32 bit float gives you larger dynamic range. In your data, that means a larger highest number. But the increased dynamic range isn't just because of the higher bit depth. The way you collect that data is important too. Not all amplifiers are equal. Similar to DGO, they use multiple analog amplifiers optimized to different ranges and then combine them. Meaning that for all practical purposes, setting the gain is not as important, because the dynamic range of the recording is composed of multiple gain stages combined, and that range is larger than the dynamic range of the microphone.
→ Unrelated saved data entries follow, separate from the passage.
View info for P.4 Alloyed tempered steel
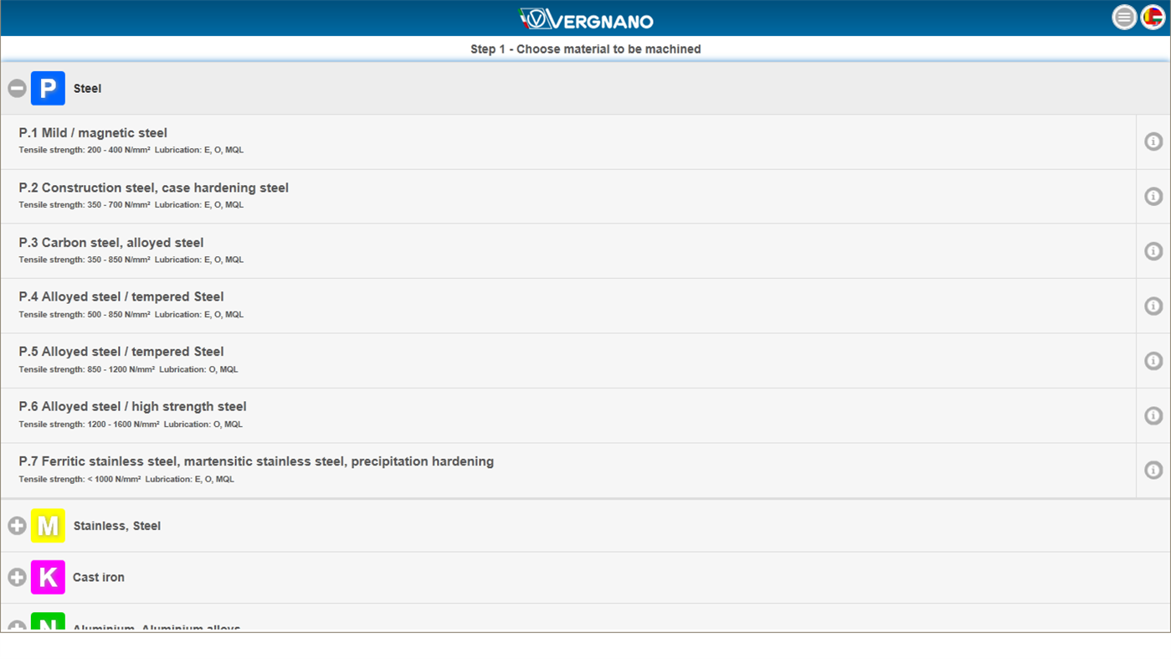Viewport: 1171px width, 659px height. coord(1153,305)
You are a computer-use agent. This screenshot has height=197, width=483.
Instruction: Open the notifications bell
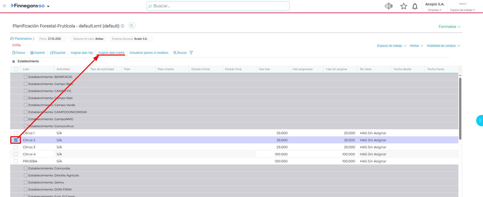[415, 6]
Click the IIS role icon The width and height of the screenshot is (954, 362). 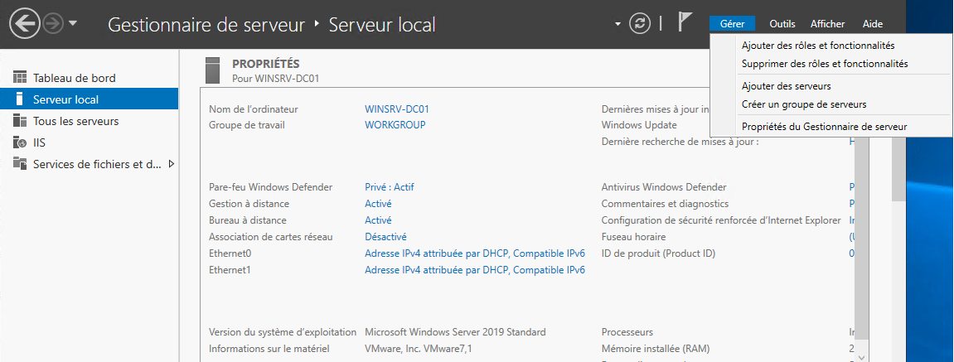pos(20,142)
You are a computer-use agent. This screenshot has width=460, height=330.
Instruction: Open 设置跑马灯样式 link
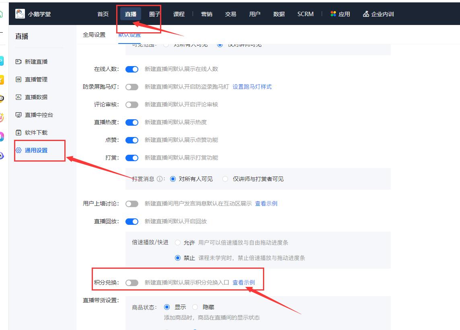[253, 87]
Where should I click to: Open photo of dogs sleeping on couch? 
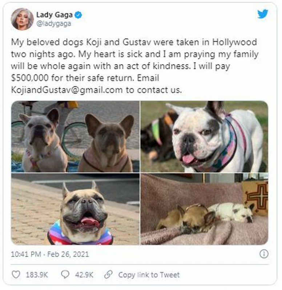(204, 209)

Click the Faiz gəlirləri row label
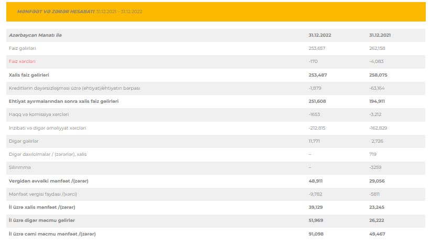click(23, 48)
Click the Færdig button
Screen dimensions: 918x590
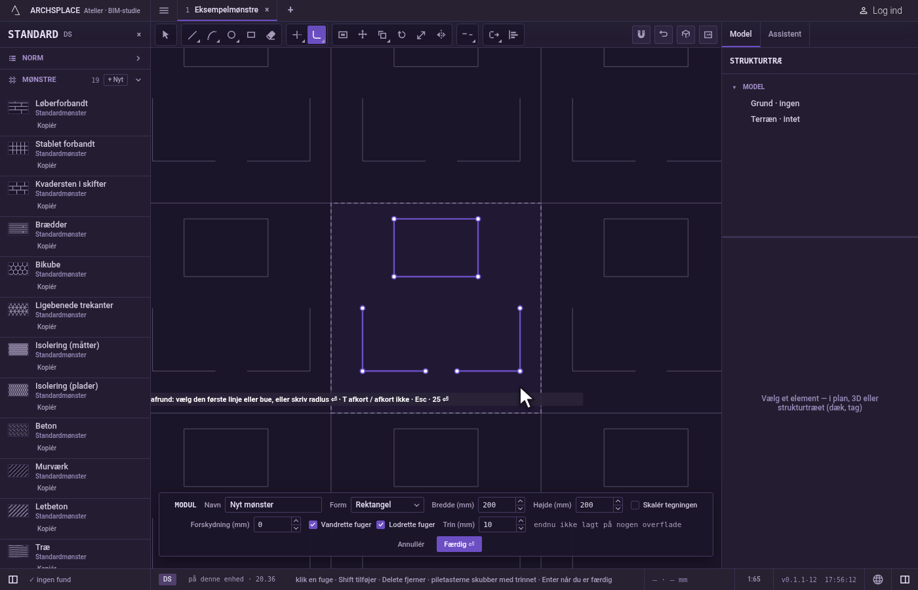[459, 544]
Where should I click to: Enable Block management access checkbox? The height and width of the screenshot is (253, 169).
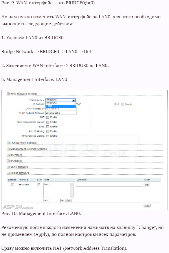(x=48, y=122)
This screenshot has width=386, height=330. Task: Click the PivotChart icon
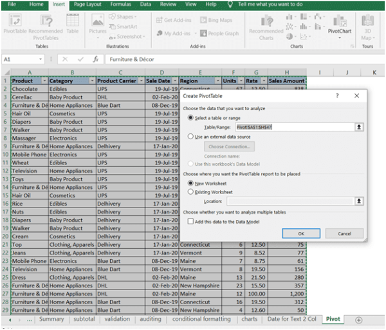[x=340, y=26]
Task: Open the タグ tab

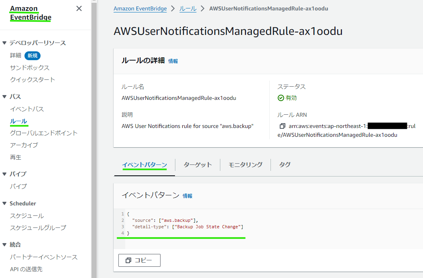Action: click(285, 164)
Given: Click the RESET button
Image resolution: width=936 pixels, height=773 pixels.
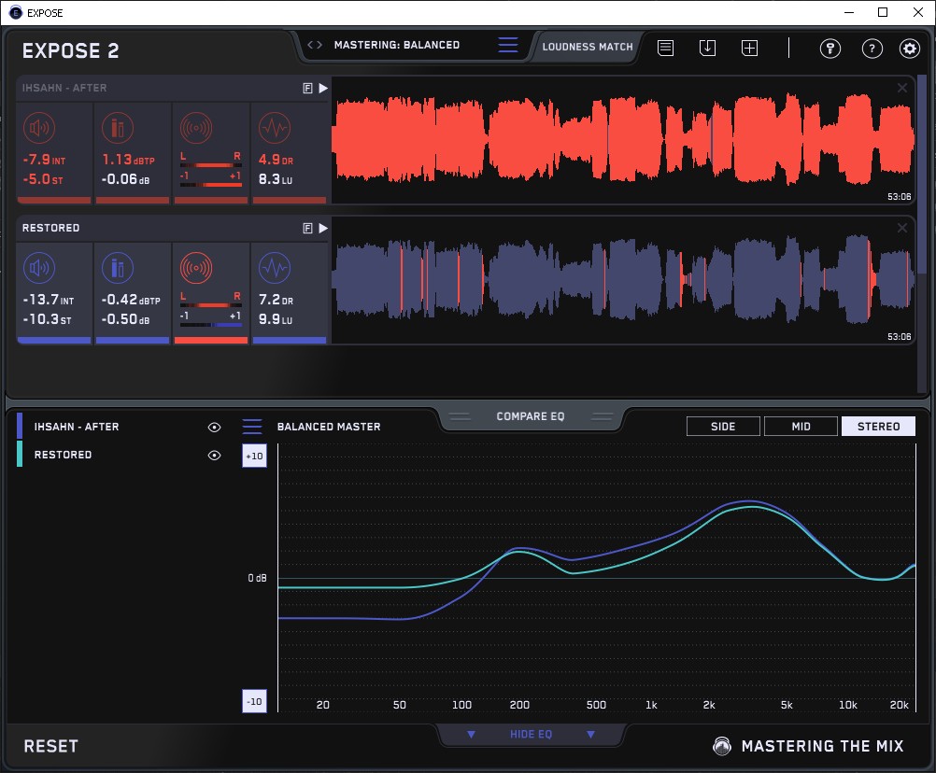Looking at the screenshot, I should coord(51,746).
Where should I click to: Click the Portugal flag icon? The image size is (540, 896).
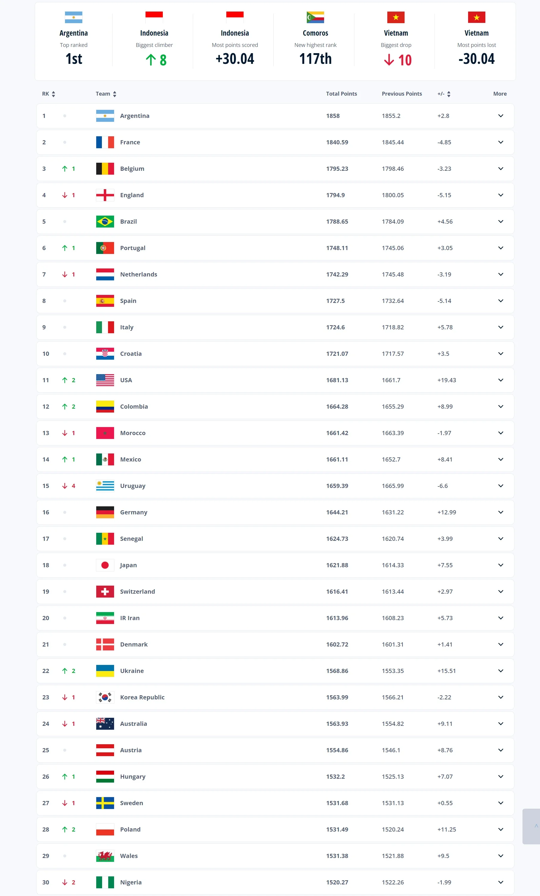click(x=105, y=248)

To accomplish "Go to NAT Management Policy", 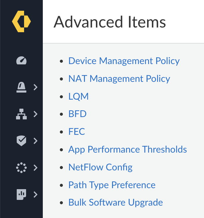I will tap(119, 79).

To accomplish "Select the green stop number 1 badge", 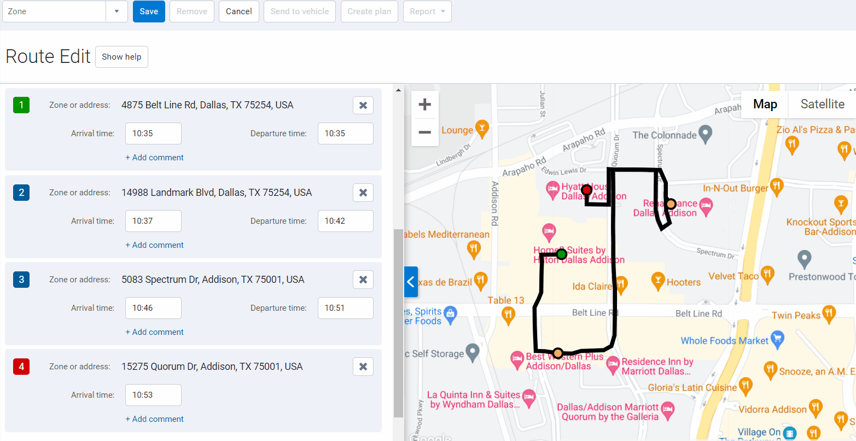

When Curtis shows the data with the clipping first, and then brings it down. He's not dumb. He knows that data is already there. He's not trying to trick anyone, or push industry hype. He's illustrating the point that, that is where the clipping would be in a lower bit recording if the gain wasn't set properly. Also, that's the way many audio programs bring in the data, normalized to a 16 bit audio signal, and in that format, numbers that high are clipped. So he scales it down into line with the 16 bit range of numbers (data).
@MaxoticsTV 21 день тому
32-bit float works this way. Save you acquire an amplitude value of 5699 at 1/48,000th of a second.. In 32-bit you move a decimal point (float it) to the first digit. So you get 5.699. Then you raise it to an exponent of the remaining digits ^3. What I did is math. I rescaled the original number. Did I acquire additional "audio" information in that process. You can query AI yourself for how 32-bit float works. Sorry, it DOES NOT GET HIGHER DYNAMIC RANGE for the microphone data. It only increases the RANGE (Scale) of the values. Once you need to amplify the data again (listen to it) you must bring it back to 24-bit, or another fixed space.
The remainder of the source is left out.